WER, 6 Nations, le rugby féminin à quasi maturité avant la Coupe du Monde
A la veille de l’ouverture de 2 tournois majeurs, les 6 Nations, épreuve historique du rugby européen, et de la saison inaugurale de la Women Elite Rugby, le championnat américain impulsé entre autres par Michele Kang, proposons un (nouveau) point sur le développement du rugby féminin mondial, propulsé dans une dynamique positive depuis 2022.
Une pratique démocratisée et globalisée
Avec plus de 2 millions de pratiquantes recensées dans le monde en 2024 c’est près d’un tiers des joueurs de ballon ovale qui sont des femmes, rapportait World Rugby en janvier 2024. Une démocratisation rapide et puissante (+7% au global, +53,2 % sur les « participantes ») qui s’appuie sur une stratégie très internationalisée touchant désormais plus de 80 fédérations sur les 132 que compte l’instance internationale.
La croissance du rugby féminin s’appuie en partie sur le dynamisme impulsé par le « Sevens », le format olympique du rugby à 7 dont la saison traverse 4 continents sur 7 étapes : Dubaï, Le Cap, Perth, Vancouver, Hong-Kong, Singapour et Los Angeles. Spectaculaire, intense et donc multipolarisé, le Sevens participe à conquérir de nouveaux territoires et à séduire les joueuses.
Sur les territoires historiques du rugby, la progression de la pratique féminine est largement enclenchée. En Angleterre, entre 2021 et 2024, ce sont près de 15 000 nouvelles pratiquantes qui ont rejoint les mêlées (environ 55 000 licenciées). En France, Carole Gomez avait recensé 26465 joueuses en 2021, et l’INJEP recense en 2023 48 895 rugbywomen parmi les 1 783 clubs.
Quant au territoire américain, principale opportunité de développement, il peut compter sur une hausse massive du nombre de jeunes joueuses.
Le boom de la médiatisation
Au-delà de la croissance de la pratique féminine, c’est un engouement global qui est observé à travers la médiatisation du rugby féminin :
Quant à la dernière Coupe du Monde, elle avait attiré plus d’1,3 millions de téléspectateurs néo-zélandais, et plus de 2 millions de téléspectateurs dans le monde (800 000 anglais pour la finale).
A la visibilité des tournois internationaux s’ajoute la popularité croissante des compétitions domestiques. En Angleterre comme en France, les diffuseurs proposent désormais une couverture optimale des premières divisions : sur la plateforme TNT, à hauteur de 20 matches pour la PWR, et à travers le doublonnage des affiches masculines et féminines, pour les meilleures rencontres de la saison, pour Canal + et l’Elite 1 française.

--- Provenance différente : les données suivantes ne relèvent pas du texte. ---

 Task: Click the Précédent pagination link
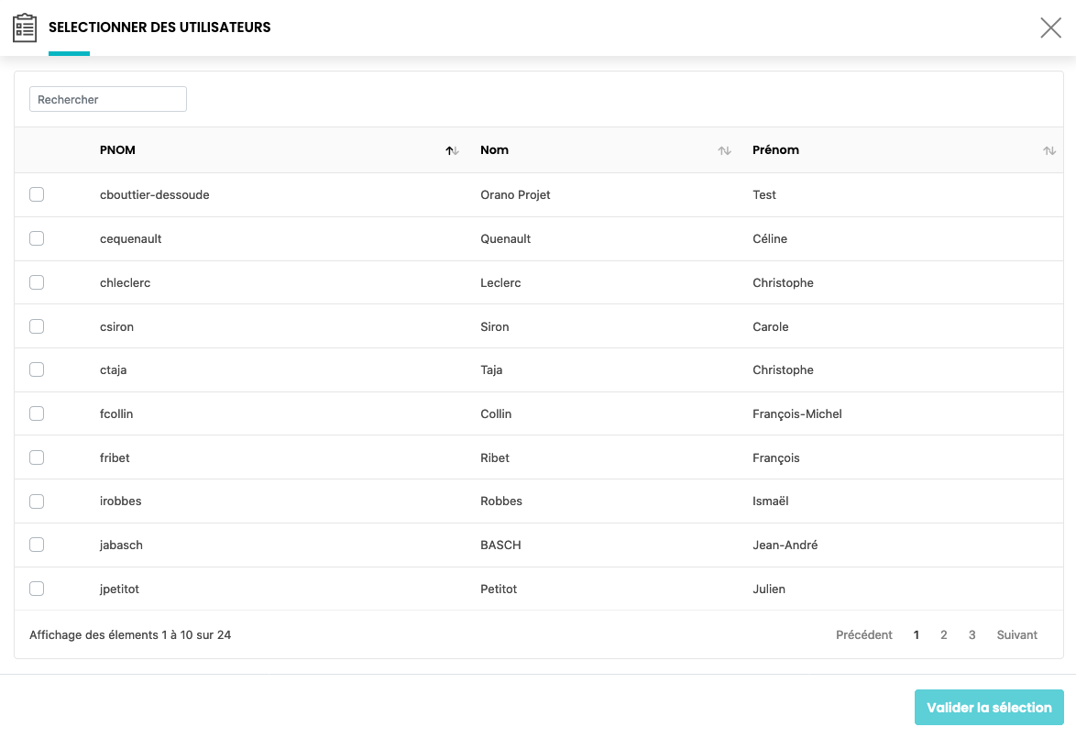(863, 634)
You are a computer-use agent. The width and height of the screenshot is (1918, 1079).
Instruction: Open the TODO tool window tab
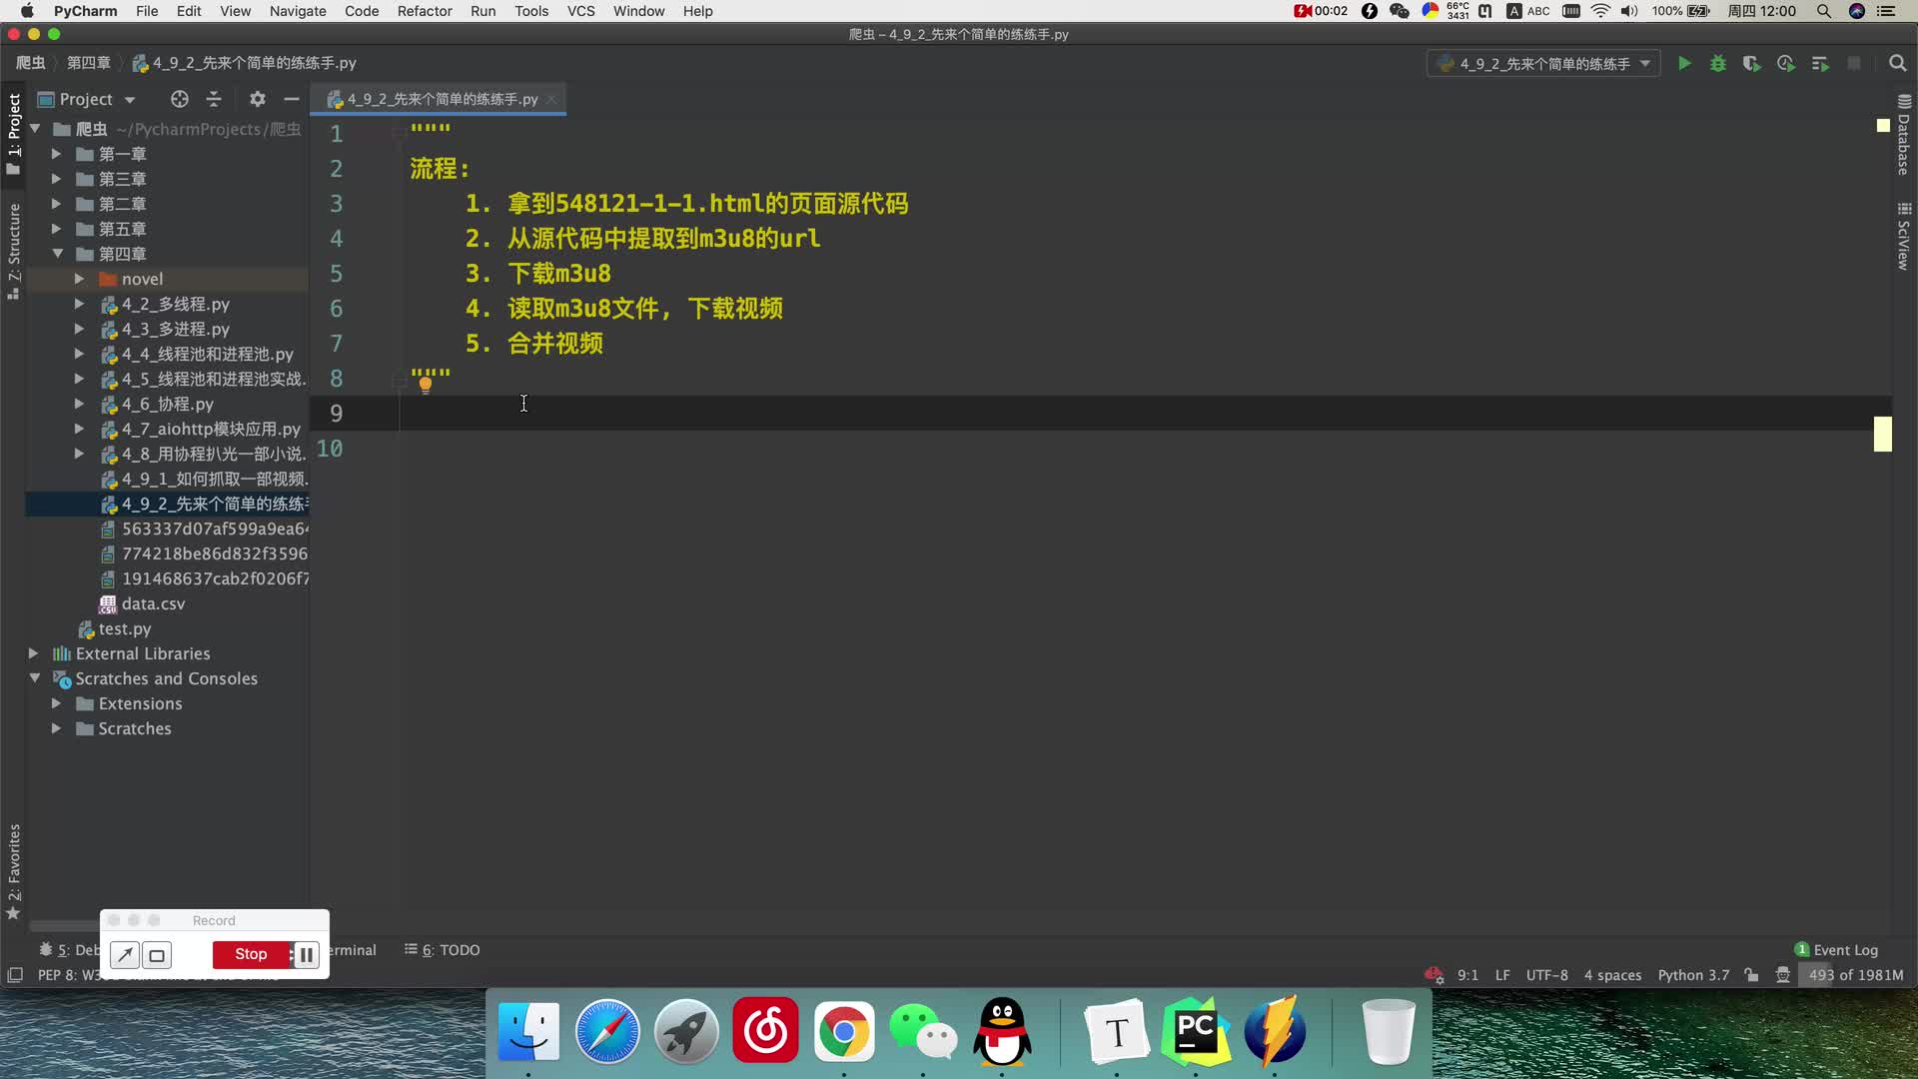click(x=443, y=950)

C’est bien sûr à travers les réseaux sociaux qu’on constate l’engouement nouveau et croissant autour du rugby féminin. On compte bien sûr les 10,4 millions d’heures visionnées sur TikTok pour le tournoi W6N 2024 (222 millions de vues), mais il faut surtout reconnaître la déferlante Ilona Maher sur les réseaux sociaux du rugby mondial.
Personnalité la plus suivie du rugby avec plus de 8 millions de followers sur Instagram et TikTok, l’américaine (1,4 milliard de vues sur TikTok) emmène avec elle une communauté croissante et enthousiaste vers le rugby féminin.
Vers la professionnalisation des compétitions
Dans le sillage du championnat anglais, semi-professionnel, les compétitions domestiques se structurent à marche forcée. Sous l’impulsion des fédérations, accompagnées parfois de sponsors-titres, on assiste au développement de ligues compétitives professionnalisées en Afrique du Sud, Australie, Nouvelle-Zélande et donc aux Etats-Unis, avec la nouvelle WER, Women’s Elite Rugby.
Basées sur la rémunération des joueuses et un régime de compétition semi-fermée voire fermée, ces championnats garantissent aux rugbywomen les conditions de performance propres au haut-niveau et donc la possibilité de progresser dans les affrontements internationaux.
Economiquement, cette structuration permet des valorisations croissantes, avec par exemple une projection à plus de 180 M€ de revenus générés par la PWR. Aux Etats-Unis, Michele Kang a investi 4 millions de $ dans le programme de rugby féminin américain en 2024, précédant le lancement de la WER. World Rugby évalue le potentiel économique global du rugby féminin à 4,8 milliards de dollars, dont seulement 2 sont réalisés à date…
Parmi les leviers de la hausse attendue, le rôle des sponsors sera crucial dans l’accompagnement à la rémunération des joueuses. De Guiness (sponsor-titre du W6N) à Clinique, parrain du championnat anglais, les marques ont tout intérêt à soutenir les clubs et les joueuses, notamment sur le branding des réseaux sociaux, tout en misant sur le rayonnement de la Coupe du Monde 2025 « at home ».